Senator Benjamin L. Cardin’s Statement:
“I am pleased that the Commission is now turning its focus to the nexus of energy and democracy. As the States of the Organization for Security and Cooperation in Europe (OSCE) pursue energy security, we must address why it is that so many of the resource-rich countries in the world are not democratic and whether development of both democracy and energy resources is an incompatible goal.
“In the search for energy security in the OSCE region and beyond, democracy is an important contributing factor. Endemic corruption is an impediment to democracy. Last year the OSCE Parliamentary Assembly adopted a resolution I authored on limiting immunity for parliamentarians in order to strengthen good governance, public integrity and the rule of law in the OSCE region. Just recently Chairman Hastings and I met with the President of Ukraine who told us that this was one of the first things he would like to see accomplished once a new parliament is elected this September. This is an important step forward for Ukraine.
“Broad immunity for parliamentarians can serve as a cover for corruption. I believe that good governance is the key to a properly functioning democracy. In many of the oil-exporting states, corruption and kleptocracy have become the norm and prevent democratic ideals from flourishing. The United States must consider the impact of its dependence on these types of states for energy security.
“Countries that are mired in corruption are not reliable sources of energy. According to Transparency International, six of the top ten oil-exporting countries to the United States are among the most corrupt countries in the world. A lack of transparency within governments and the energy sector poses both a threat to energy exports and the ability of governments to properly manage revenue for their citizens. These governments are not accountable to their citizens and have taken advantage of the resources of the nation in pursuit of the self-interest of a few corrupt leaders. The result has been increasing political instability, and in some cases violent attacks on pipelines and refineries.
“Not only does political instability threaten the physical ability to export oil and gas, but it also has created a poor investment climate. If we are to support development of energy resources, U.S. policy should certainly take into account the investment incentives in these countries. Corruption not only weakens those incentives, but also prevents those investments from producing real results in terms of security of supply. There is clearly a positive link between development of democracy and development of energy resources, which can be seen in some of the recent improvements to both in countries such as Azerbaijan. Additional steps are absolutely necessary to increase transparency in oil-exporting governments, but initiatives such as the “Extractive Industries Transparency Initiative,” and “Publish What You Pay,” are moves in the right direction and need U.S. support.
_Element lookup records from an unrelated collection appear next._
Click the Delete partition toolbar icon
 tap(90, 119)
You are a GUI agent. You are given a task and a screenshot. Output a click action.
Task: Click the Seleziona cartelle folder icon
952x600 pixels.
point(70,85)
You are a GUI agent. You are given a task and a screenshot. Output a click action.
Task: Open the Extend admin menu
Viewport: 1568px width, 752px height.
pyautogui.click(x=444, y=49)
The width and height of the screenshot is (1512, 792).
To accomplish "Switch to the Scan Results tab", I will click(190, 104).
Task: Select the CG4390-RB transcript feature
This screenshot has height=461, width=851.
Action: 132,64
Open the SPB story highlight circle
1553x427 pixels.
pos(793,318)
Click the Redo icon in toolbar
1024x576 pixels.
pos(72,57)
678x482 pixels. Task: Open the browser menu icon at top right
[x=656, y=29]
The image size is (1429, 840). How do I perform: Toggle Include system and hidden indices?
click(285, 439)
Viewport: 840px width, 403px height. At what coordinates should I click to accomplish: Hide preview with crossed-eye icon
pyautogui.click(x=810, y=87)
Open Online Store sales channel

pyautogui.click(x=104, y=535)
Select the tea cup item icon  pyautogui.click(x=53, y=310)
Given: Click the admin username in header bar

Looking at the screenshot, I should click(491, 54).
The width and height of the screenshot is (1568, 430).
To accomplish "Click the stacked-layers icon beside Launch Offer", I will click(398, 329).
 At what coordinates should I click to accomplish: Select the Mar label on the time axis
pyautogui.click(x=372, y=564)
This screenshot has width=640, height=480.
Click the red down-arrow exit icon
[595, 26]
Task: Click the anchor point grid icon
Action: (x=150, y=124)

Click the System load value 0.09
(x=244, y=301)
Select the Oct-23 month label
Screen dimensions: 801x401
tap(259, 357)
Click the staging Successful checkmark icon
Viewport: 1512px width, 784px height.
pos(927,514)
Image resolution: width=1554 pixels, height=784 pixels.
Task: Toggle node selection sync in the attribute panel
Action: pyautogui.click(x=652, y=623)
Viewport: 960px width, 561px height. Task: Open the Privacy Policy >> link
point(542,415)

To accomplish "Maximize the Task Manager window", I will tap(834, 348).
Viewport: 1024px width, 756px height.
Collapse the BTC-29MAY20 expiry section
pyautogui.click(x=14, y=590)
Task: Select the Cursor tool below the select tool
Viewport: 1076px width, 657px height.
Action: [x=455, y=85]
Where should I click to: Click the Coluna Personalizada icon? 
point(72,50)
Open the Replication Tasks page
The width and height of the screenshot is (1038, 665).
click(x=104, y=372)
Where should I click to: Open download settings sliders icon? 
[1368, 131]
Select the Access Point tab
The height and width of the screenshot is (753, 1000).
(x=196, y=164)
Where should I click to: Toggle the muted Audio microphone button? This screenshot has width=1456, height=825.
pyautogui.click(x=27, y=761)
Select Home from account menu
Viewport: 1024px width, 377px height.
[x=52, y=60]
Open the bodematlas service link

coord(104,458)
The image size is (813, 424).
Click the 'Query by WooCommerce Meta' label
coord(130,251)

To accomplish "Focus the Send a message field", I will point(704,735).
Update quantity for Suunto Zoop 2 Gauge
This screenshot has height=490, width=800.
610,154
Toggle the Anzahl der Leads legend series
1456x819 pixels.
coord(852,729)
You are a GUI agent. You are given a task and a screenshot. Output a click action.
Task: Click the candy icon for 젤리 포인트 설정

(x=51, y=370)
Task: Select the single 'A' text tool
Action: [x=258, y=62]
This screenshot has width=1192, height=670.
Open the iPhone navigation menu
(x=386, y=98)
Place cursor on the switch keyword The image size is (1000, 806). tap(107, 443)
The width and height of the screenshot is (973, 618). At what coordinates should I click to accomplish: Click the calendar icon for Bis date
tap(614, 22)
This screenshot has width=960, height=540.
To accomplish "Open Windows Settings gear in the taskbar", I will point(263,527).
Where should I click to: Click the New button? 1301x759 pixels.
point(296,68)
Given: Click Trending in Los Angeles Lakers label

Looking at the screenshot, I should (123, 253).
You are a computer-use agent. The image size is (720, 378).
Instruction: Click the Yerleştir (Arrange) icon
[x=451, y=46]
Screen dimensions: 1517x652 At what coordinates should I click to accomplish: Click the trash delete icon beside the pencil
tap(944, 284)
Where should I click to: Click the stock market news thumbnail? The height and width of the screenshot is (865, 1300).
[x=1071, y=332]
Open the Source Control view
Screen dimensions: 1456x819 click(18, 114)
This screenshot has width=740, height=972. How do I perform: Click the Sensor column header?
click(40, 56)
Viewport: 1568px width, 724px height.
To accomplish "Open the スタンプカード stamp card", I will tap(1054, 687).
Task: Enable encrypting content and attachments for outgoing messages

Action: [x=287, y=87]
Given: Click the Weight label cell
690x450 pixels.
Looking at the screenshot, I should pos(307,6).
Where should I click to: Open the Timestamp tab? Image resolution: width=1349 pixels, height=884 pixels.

“In order to achieve energy security, not only must we work towards our own energy independence, for which I have introduced legislation, but we must also ensure that the countries from which we import oil and gas are reliable sources. Combating corruption and increasing transparency are part of the process of democratic development and must be supported by U.S. policy if we are to attain long term energy security,” said Cardin.
The Commission on Security and Cooperation in Europe, also known as the Helsinki Commission, is a U.S. Government agency that monitors progress in the implementation of the provisions of the 1975 Helsinki Accords. The Commission consists of nine members from the United States Senate, nine from the House of Representatives, and one member each from the Departments of State, Defense and Commerce.